TASK -
Reproduce the data from the line containing "How do I perform: Click the count" through the line containing "pyautogui.click(x=543, y=84)" word for word, leaving out the pictures.
----------
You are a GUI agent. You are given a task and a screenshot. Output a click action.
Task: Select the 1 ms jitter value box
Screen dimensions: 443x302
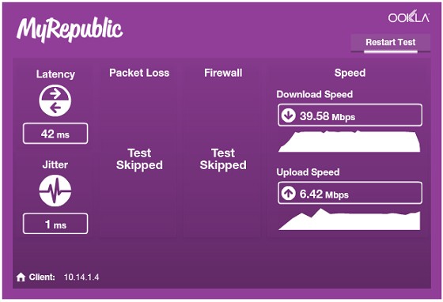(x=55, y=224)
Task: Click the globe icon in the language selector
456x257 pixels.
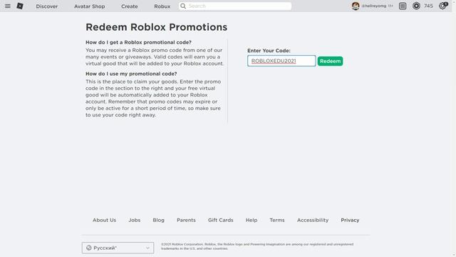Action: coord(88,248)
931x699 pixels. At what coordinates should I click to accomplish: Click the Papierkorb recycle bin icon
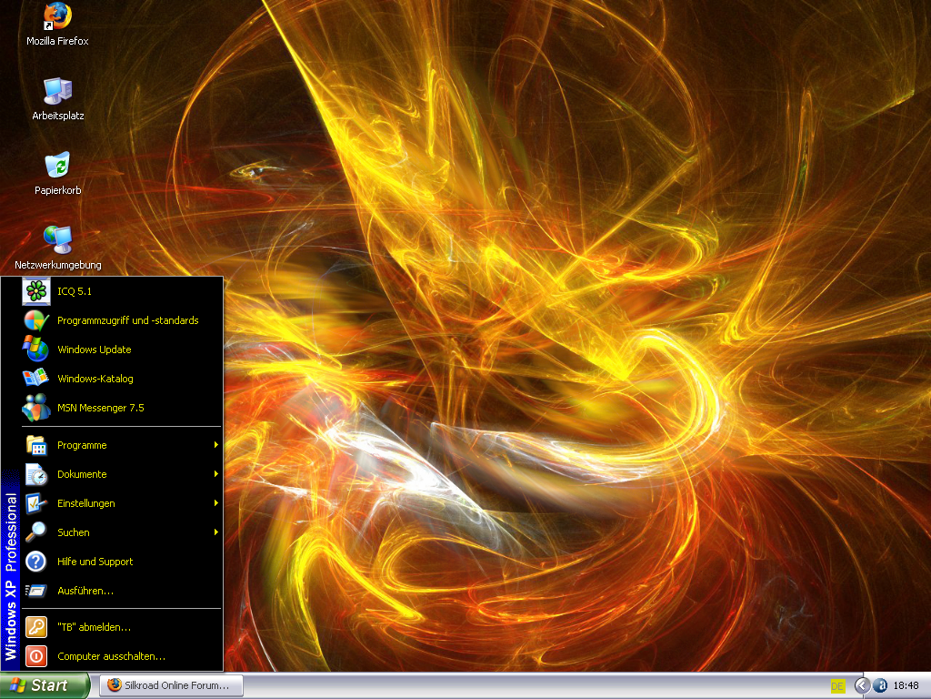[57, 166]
----------
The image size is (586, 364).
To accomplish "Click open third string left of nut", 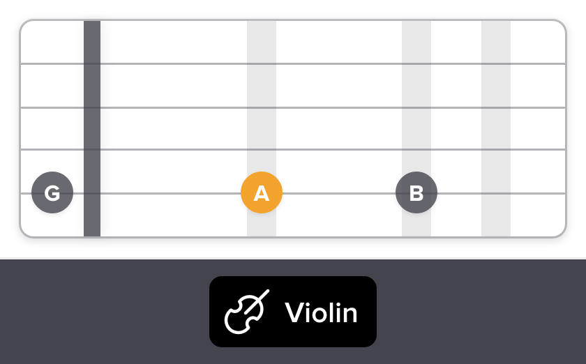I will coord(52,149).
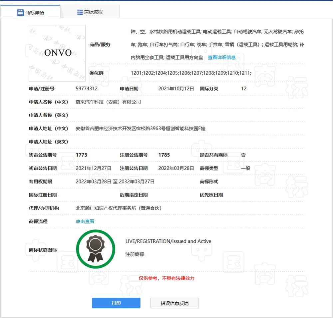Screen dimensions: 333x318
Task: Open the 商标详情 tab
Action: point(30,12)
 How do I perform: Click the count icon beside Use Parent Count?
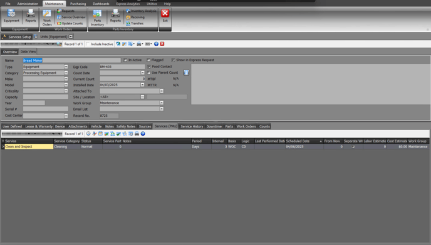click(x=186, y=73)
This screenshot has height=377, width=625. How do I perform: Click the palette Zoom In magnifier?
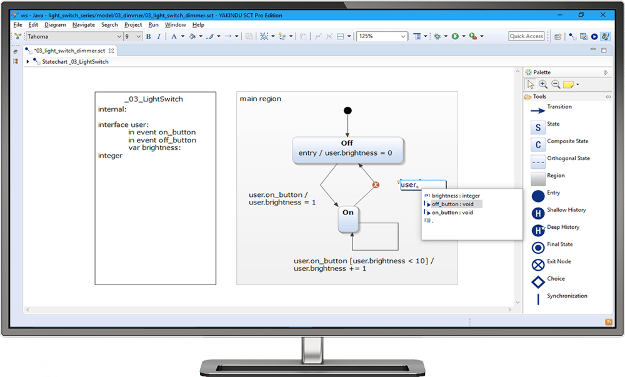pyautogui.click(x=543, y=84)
----------
EXPECTED ANSWER -
 How do I perform: Click the count icon beside Use Parent Count?
click(x=186, y=73)
This screenshot has height=377, width=625. How do I perform: Click the palette Zoom In magnifier?
pyautogui.click(x=543, y=84)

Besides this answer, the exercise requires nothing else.